The task — Where a line contains "Given: Select the", begin there and restate word for word every line to the end of the entries below, pictures excluded.

Listed records —

-=-=-

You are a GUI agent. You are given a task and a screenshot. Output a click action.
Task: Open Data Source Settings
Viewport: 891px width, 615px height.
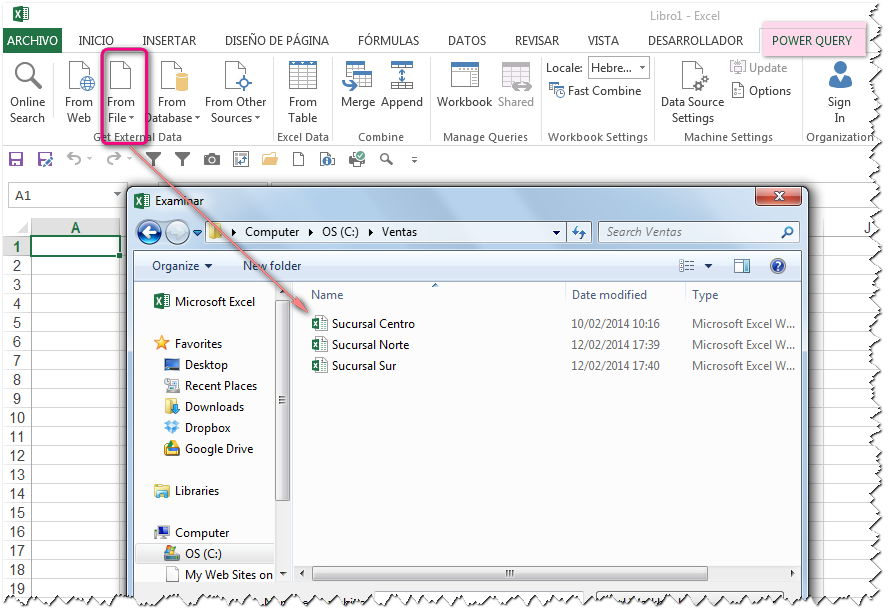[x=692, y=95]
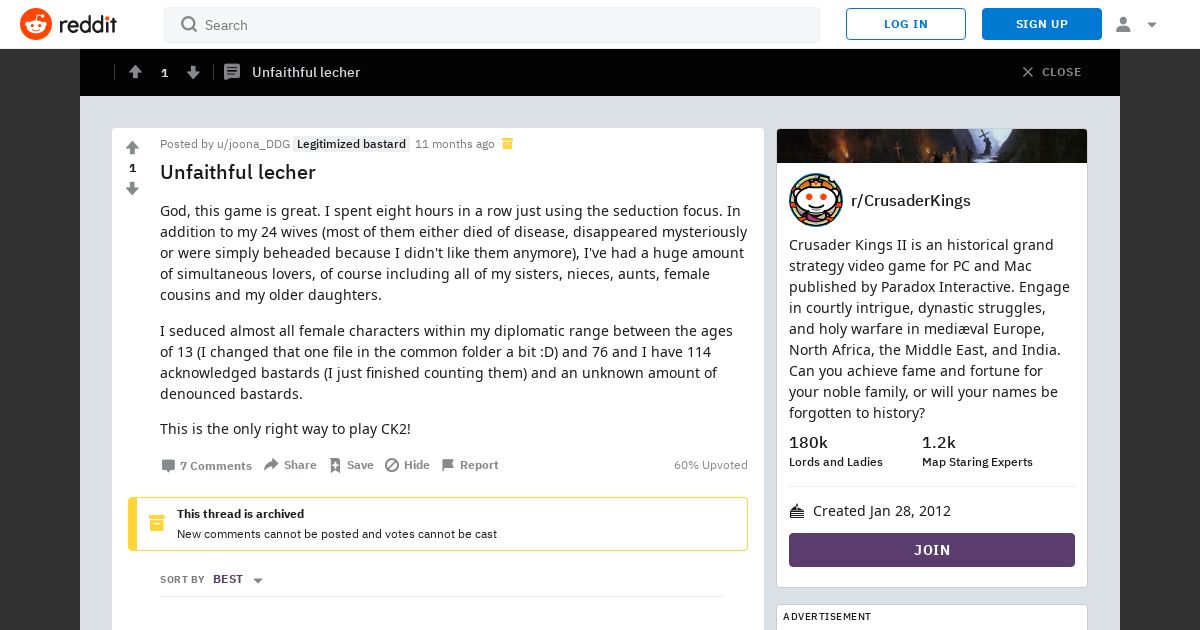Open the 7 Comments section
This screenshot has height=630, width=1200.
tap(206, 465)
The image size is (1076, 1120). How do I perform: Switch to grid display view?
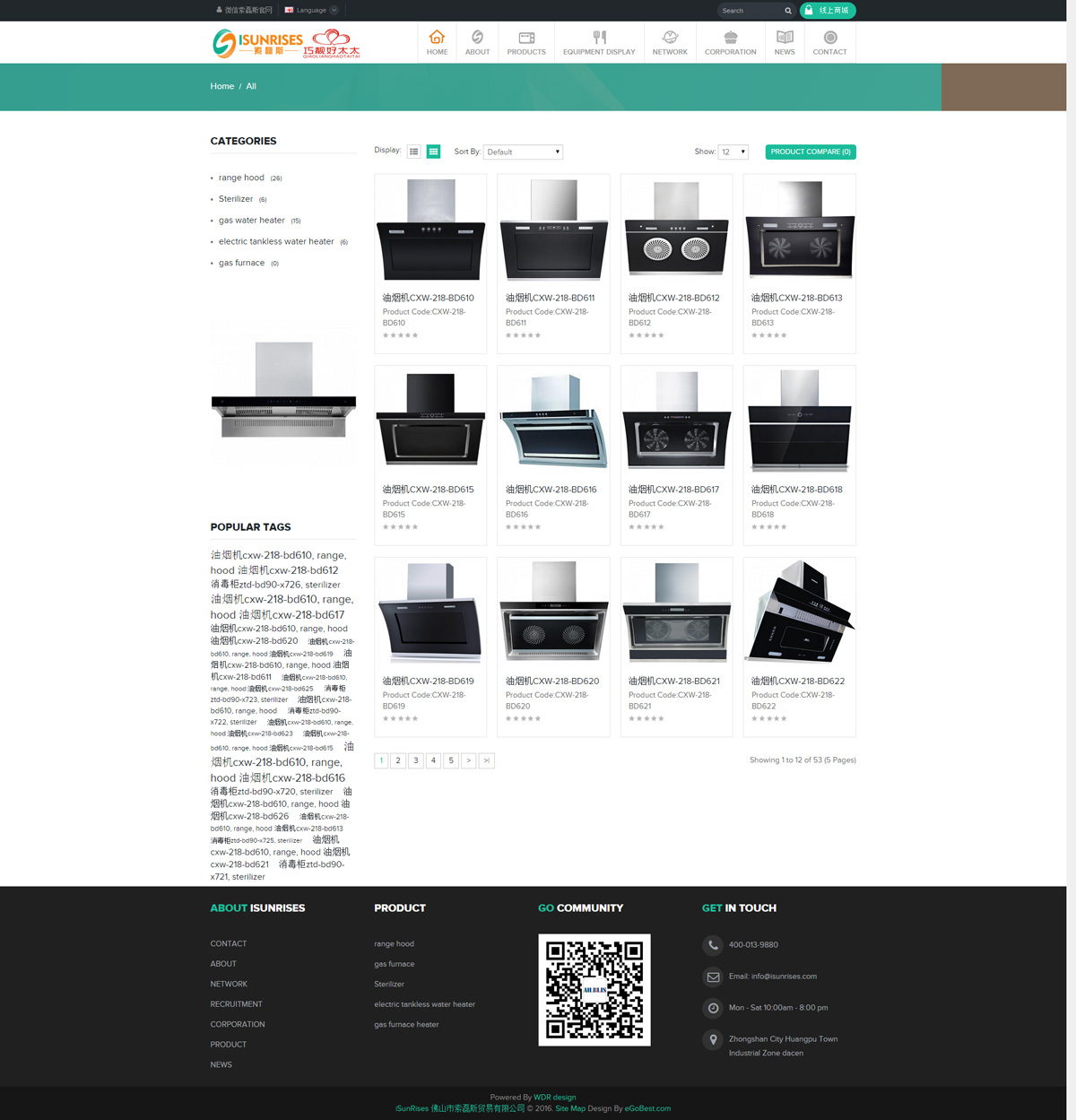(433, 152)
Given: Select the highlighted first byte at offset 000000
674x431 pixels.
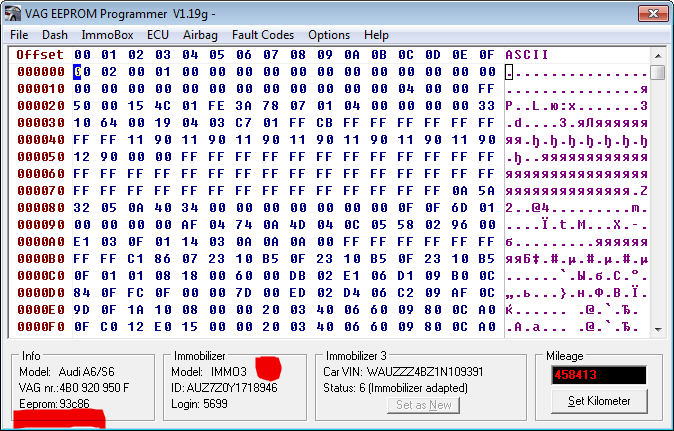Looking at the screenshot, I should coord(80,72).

-=-=-

Reply to the task —
Given: Select the highlighted first byte at offset 000000
674x431 pixels.
Looking at the screenshot, I should coord(80,72).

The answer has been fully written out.